> _DESCRIPTION OF THE TASK_: Rewrite the records below as a numbered list, one line per item, leaving out the blank lines.

> _DATA TO PROCESS_:
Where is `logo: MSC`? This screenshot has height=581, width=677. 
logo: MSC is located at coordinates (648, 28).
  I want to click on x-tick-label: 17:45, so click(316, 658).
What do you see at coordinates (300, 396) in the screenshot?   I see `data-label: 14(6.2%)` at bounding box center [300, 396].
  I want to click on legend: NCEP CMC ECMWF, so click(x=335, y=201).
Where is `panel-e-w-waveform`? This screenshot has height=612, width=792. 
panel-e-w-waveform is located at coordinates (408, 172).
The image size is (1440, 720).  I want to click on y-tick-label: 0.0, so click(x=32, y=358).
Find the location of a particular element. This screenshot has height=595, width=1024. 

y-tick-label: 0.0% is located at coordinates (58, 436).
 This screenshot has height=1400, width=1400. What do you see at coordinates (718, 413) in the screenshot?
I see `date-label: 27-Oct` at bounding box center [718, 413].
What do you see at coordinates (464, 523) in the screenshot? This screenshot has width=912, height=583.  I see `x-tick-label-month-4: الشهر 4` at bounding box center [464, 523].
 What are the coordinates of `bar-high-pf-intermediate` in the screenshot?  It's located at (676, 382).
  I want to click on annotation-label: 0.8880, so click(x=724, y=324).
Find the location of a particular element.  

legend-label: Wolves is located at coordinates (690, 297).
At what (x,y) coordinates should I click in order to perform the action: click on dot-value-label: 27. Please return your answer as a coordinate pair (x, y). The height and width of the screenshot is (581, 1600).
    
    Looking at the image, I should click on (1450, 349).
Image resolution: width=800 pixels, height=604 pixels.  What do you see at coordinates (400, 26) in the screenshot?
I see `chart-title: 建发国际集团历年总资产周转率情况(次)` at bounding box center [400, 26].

> _FINISHED TASK_:
1. Where is `logo: MSC`? This screenshot has height=581, width=677. 
2. logo: MSC is located at coordinates (648, 28).
3.   I want to click on x-tick-label: 17:45, so click(316, 658).
4. What do you see at coordinates (300, 396) in the screenshot?   I see `data-label: 14(6.2%)` at bounding box center [300, 396].
5.   I want to click on legend: NCEP CMC ECMWF, so click(x=335, y=201).
6. Where is `panel-e-w-waveform`? This screenshot has height=612, width=792. 
7. panel-e-w-waveform is located at coordinates (408, 172).
8. The image size is (1440, 720).  I want to click on y-tick-label: 0.0, so click(x=32, y=358).
9. Find the location of a particular element. This screenshot has height=595, width=1024. 
10. y-tick-label: 0.0% is located at coordinates (58, 436).
11.  This screenshot has height=1400, width=1400. What do you see at coordinates (718, 413) in the screenshot?
12. I see `date-label: 27-Oct` at bounding box center [718, 413].
13. What do you see at coordinates (464, 523) in the screenshot? This screenshot has width=912, height=583.  I see `x-tick-label-month-4: الشهر 4` at bounding box center [464, 523].
14.  What are the coordinates of `bar-high-pf-intermediate` in the screenshot?  It's located at (676, 382).
15.   I want to click on annotation-label: 0.8880, so click(x=724, y=324).
16. Find the location of a particular element.  
17. legend-label: Wolves is located at coordinates (690, 297).
18. At what (x,y) coordinates should I click in order to perform the action: click on dot-value-label: 27. Please return your answer as a coordinate pair (x, y). The height and width of the screenshot is (581, 1600).
19.     Looking at the image, I should click on (1450, 349).
20. Image resolution: width=800 pixels, height=604 pixels.  What do you see at coordinates (400, 26) in the screenshot?
21. I see `chart-title: 建发国际集团历年总资产周转率情况(次)` at bounding box center [400, 26].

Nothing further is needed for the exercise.